§ Data records
━━━━
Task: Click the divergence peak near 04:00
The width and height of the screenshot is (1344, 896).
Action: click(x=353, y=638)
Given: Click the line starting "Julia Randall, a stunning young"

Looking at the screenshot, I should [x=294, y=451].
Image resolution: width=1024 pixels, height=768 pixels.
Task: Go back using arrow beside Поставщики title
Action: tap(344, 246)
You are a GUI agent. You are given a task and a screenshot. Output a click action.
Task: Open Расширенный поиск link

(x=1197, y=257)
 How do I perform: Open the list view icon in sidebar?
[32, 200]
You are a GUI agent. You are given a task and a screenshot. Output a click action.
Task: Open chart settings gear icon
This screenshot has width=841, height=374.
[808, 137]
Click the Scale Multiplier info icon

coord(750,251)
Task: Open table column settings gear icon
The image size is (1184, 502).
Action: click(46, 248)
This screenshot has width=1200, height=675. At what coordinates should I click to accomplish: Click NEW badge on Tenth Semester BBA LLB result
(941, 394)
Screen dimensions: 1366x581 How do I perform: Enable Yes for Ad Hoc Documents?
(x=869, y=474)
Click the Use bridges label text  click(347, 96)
━━━━
§ Your objective
Could you output the lines above, exactly as written, from the one containing "Task: Open Расширенный поиск link" through the last, with both ends included and no others?

§ Answer
Task: Open Расширенный поиск link

(x=1197, y=257)
 How do I perform: Open the list view icon in sidebar?
[32, 200]
You are a GUI agent. You are given a task and a screenshot. Output a click action.
Task: Open chart settings gear icon
This screenshot has width=841, height=374.
[808, 137]
Click the Scale Multiplier info icon

coord(750,251)
Task: Open table column settings gear icon
The image size is (1184, 502).
Action: click(46, 248)
This screenshot has width=1200, height=675. At what coordinates should I click to accomplish: Click NEW badge on Tenth Semester BBA LLB result
(941, 394)
Screen dimensions: 1366x581 How do I perform: Enable Yes for Ad Hoc Documents?
(x=869, y=474)
Click the Use bridges label text  click(347, 96)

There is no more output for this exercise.